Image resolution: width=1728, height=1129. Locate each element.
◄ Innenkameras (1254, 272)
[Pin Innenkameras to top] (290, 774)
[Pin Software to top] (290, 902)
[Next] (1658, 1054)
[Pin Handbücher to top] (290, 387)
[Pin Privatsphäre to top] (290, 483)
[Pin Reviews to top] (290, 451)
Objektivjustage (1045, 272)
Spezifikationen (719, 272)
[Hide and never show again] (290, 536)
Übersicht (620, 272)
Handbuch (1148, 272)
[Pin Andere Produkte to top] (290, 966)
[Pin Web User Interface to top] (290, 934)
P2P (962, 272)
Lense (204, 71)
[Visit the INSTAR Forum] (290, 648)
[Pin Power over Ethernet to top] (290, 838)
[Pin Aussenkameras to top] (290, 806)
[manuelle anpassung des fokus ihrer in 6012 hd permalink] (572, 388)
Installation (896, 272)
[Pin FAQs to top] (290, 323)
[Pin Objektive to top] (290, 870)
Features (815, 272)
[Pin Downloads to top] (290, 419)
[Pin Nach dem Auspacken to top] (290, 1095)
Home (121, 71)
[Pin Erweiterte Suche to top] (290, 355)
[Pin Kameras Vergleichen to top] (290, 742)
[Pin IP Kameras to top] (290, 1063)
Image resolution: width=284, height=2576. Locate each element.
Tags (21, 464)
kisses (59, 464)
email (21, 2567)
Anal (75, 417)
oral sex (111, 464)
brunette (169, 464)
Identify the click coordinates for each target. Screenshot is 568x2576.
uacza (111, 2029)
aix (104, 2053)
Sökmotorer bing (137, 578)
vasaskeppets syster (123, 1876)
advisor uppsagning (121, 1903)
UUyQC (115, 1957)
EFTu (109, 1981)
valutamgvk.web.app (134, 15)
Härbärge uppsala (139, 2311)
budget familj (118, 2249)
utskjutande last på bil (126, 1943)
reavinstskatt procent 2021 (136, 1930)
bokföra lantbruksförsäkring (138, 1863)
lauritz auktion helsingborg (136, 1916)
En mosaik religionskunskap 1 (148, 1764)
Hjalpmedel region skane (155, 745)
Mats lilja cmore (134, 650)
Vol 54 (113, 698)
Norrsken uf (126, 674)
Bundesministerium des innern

_PROBLEM TO SOLVE:_
Go through the lines above and copy any that contain "element".

_RESULT FOR THIS TASK:_
Image resolution: width=1728, height=1129. Locate each element.
Image resolution: width=284, height=2576. Locate each element.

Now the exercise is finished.